Markus Bokisch has grown into the kind of man who doesn’t mind having his wife in his business. But it didn’t happen overnight. In fact, it wasn’t until he was steering a ’67 Volkswagen Camper through the vineyards of Spain with his wife, Liz, that he realized how they could work together.
“We drove from village to village — this is prior to GPS and mobile phones — and more often than not I would want to throw the map out the door and take a blind turn,” Bokisch says. “But Liz would be more organized and had better timing in thinking about things like finding a farmer’s market to prepare dinner. You come into conflict initially, then you begin to learn how to compromise to have the best of both worlds.”
Before that trip overseas in the early 1990s, Liz was a high school teacher and Markus worked in the wine business. But in Europe, as they met couples who owned small family vineyards, Markus and Liz decided they wanted to own a winery. Upon returning to California, they settled in the Lodi area, and Liz quit her job to help her husband develop Bokisch Vineyards, a sustainably farmed boutique winery. A decade later, Markus and Liz represent one of the many couples who believe a marital bond makes for good business.
According to the National Federation of Independent Business, about 1.2 million husband and wife teams owned small businesses nationwide in 2003. But experts expect that number to rise because of the high unemployment rate, the increase of women starting their own companies and an increase in baby-boomer couples looking to make extra bucks before retiring. The benefits are obvious: in-house support, loyalty, shared passion, more time together and, potentially, twice the revenue.
But trouble can sprout when the line between marriage and business gets blurry, says Barbara E. Thompson, a senior partner with The Discovery Group, which specializes in addressing concerns of family businesses and entrepreneurial couples.

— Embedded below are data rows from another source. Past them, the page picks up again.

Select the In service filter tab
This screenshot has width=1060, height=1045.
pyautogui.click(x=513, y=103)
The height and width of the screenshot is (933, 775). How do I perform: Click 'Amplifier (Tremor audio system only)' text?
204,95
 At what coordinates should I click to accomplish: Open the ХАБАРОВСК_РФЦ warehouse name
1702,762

To maintain balance, Markus and Liz have established strict boundaries. They email each other often, even when they’re in the same room, set meeting times and coordinate calendars on their BlackBerrys. They take vacations at least twice a year and always eat dinner together with their sons, ages 12 and 14.

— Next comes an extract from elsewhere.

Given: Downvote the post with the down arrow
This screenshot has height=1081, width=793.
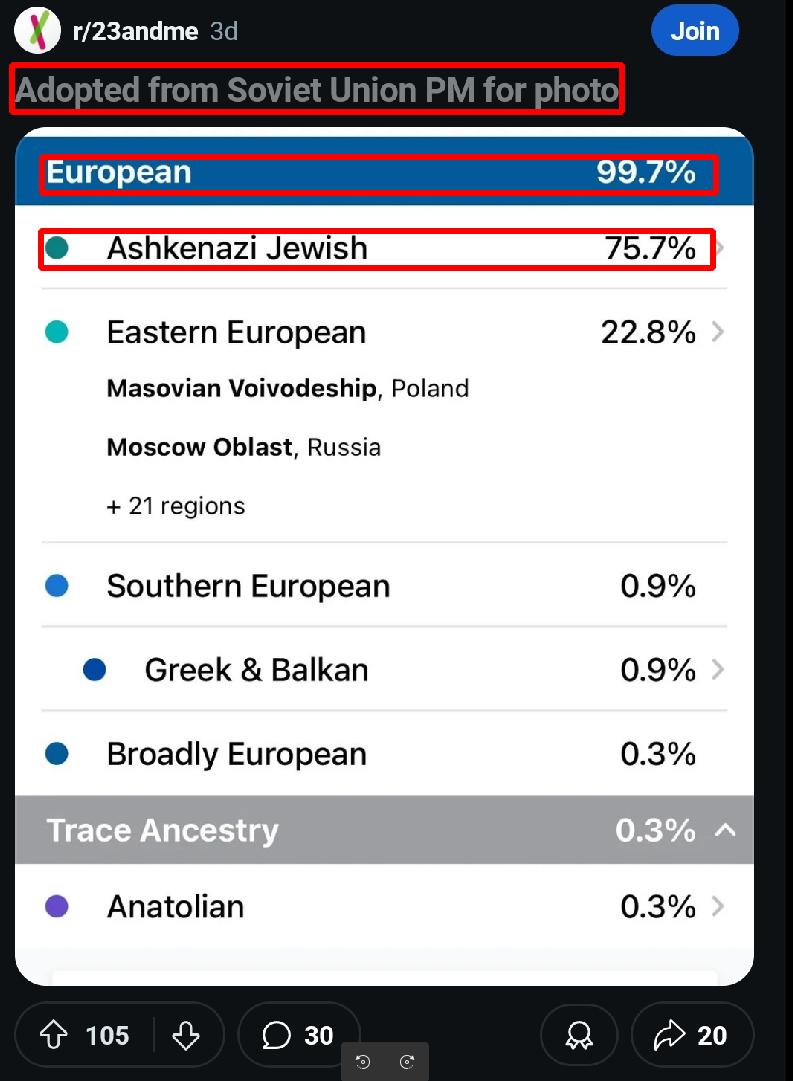Looking at the screenshot, I should [185, 1035].
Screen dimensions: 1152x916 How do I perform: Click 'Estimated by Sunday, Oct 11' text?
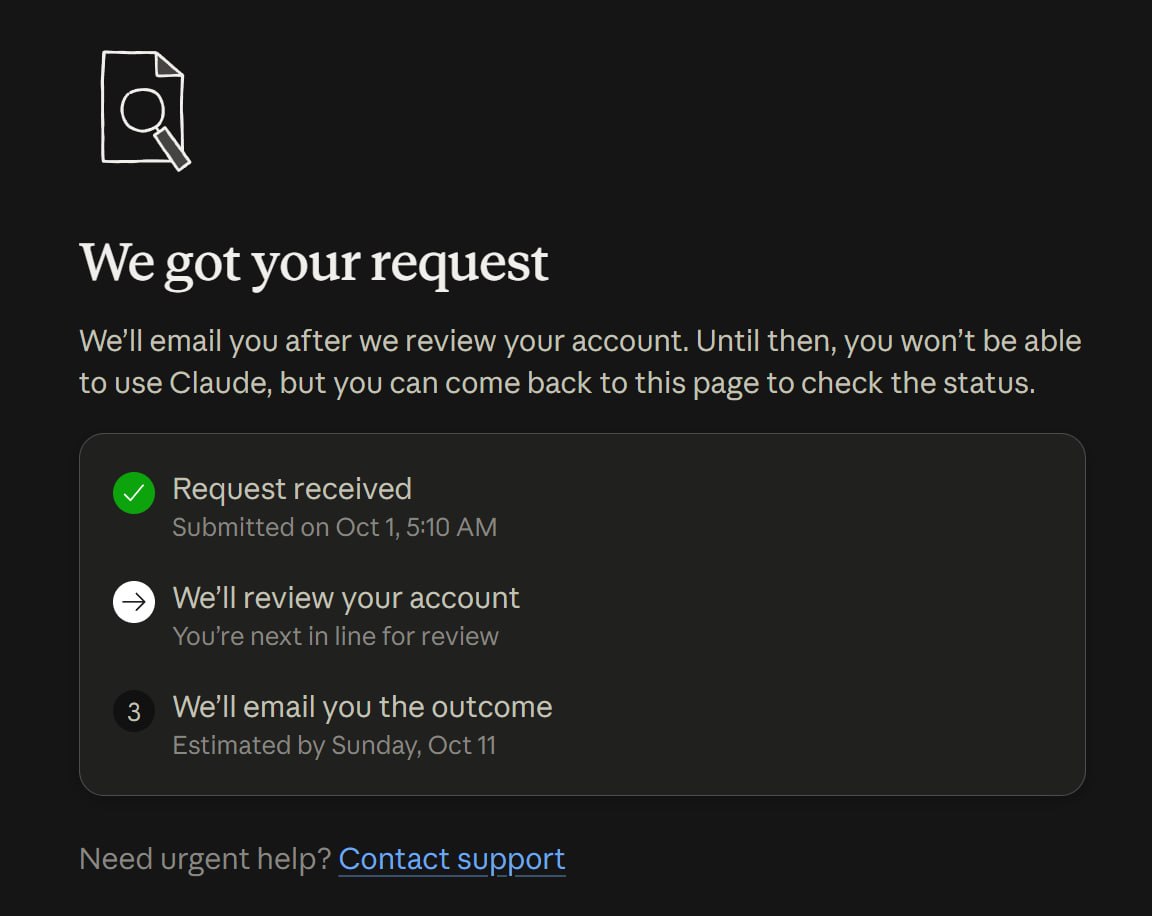click(334, 746)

They refuse to go to bed angry, a lesson they learned from a retired couple years ago, and try to avoid making last-minute decisions to keep any bitterness at bay.
“If we don’t agree on something, chances are we don’t agree because we’re emotionally too involved in our own view of the outcome,” Markus says. “So we try not to make a decision at the eleventh hour. We’d be better off letting it go for a year.”
Perhaps their most important rule is that all business talk ceases once the clock strikes 5 p.m.
“It’s hard sometimes, but we have to draw the line,” Liz says. “If you don’t stop, it can really take over your life.”
Thompson agrees. If couples don’t manage their time accordingly, the constant work can sap energy from the relationship, she says, and before long, a spouse may want to quit not just the business but the marriage.
“Or there’s the classic one where the couple gets divorced and continues the business together,” says John Roe, also a senior partner in The Discovery Group based in Cameron Park. “Some people find they’re better business partners than marriage partners.”
Unlike the couples they counsel, Thompson and Roe work together, but they’re not married to each other. While many couples come to them with startup dreams seeking advice, the husband-and-wife business venture isn’t always intentional.
“Many times, we work with entrepreneurial couples who ended up working together by default,” Thompson says. “One of them needs help with bookkeeping, and the spouse gets involved and lo and behold, they end up in business together without even realizing it.”
In other cases, couples work together at a company that they didn’t start. That’s the story of retired TV anchors Dave Walker and Lois Hart. They met at KOVR in 1976 and married in 1979. They anchored CNN’s first broadcast and worked together at KCRA from 1990 until their retirement in November 2008.
But Walker and Hart say they had no rules when it came to separating work and married life. It was no big deal if they wanted to “talk shop” after hours, Walker says. The couple says the fact that they get along well has always helped, but even when things in their personal life got “frosty,” Walker says they made sure to keep it professional at the workplace.
“Many married couples don’t have the benefit of a neutral territory where they both have to behave,” Hart says.
Since retiring, the couple has been traversing the globe, cruising through the Panama Canal, riding the train across the country and river rafting through the Grand Canyon. Even now, they don’t understand why so many people ask them how they managed to work and live together all those years.
“Up until World War II, the common experience was for husbands and wives to live and work together,” Walker says. “They’d work on the farm or at a store, and everybody chipped in. The notion that living and working together is unusual, I find that surprising.”